Rising prices, tighter inventory and improved sales have all helped the housing market get back on its feet. In the stock market, the data pushed the housing index up 2.1 percent. Homebuilders Toll Brothers and Pulte Group gained more than 3 percent, while Lennar rose over 1 percent.

Cheap mortgage rates have helped lure in buyers, with borrowing rates kept low by the Federal Reserve's bond-buying stimulus program, while real estate purchases by investors have also helped soak up the excess demand left in the wake of the housing market collapse.

A recent spike in rates has raised concerns about the headwinds that might pose to the recovery, though mortgages still remain cheap by historical standards.

"The pent-up demand is there," said Sam Bullard, senior economist at Wells Fargo Securities in Charlotte, N.C.

Analysts are looking to the Fed's policy-setting meeting later in the week for insight into when the central bank may start to slow its $85 billion a month in bond purchases.
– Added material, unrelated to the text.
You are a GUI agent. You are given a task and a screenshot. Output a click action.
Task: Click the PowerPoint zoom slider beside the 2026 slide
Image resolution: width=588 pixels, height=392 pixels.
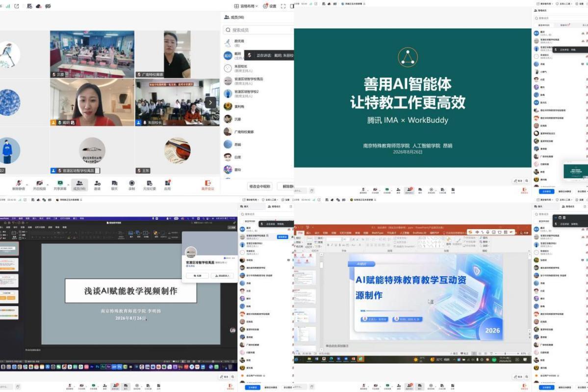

Homebuilders felt even more optimistic for the coming months with the gauge of single-family sales expectations for the next six months accelerating to 61 from 52. The single-family home sales component rose to 56 from 48, while prospective buyer traffic climbed to 40 from 33.

Builders could still face a hurdle if the recovery in the market convinces current homeowners and lenders that are holding foreclosures that it's the right time to sell, said Daren Blomquist, vice president at RealtyTrac.

That would give "the builders more competition, particularly in markets where existing home prices are still well below the average price of building a new home," he said.

U.S. stocks held on to gains following the data, though investors were mostly focused on expectations the Fed will reinforce its commitment to supporting the economic recovery at its meeting over Tuesday and Wednesday.

Separately, the New York Fed's "Empire State" general business conditions index rose to 7.84 from minus 1.43 in May, topping expectations for zero. A reading above zero indicates expansion.

But many of the details of the report deteriorated, including gauges of new orders and employment that fell to their lowest levels in five months.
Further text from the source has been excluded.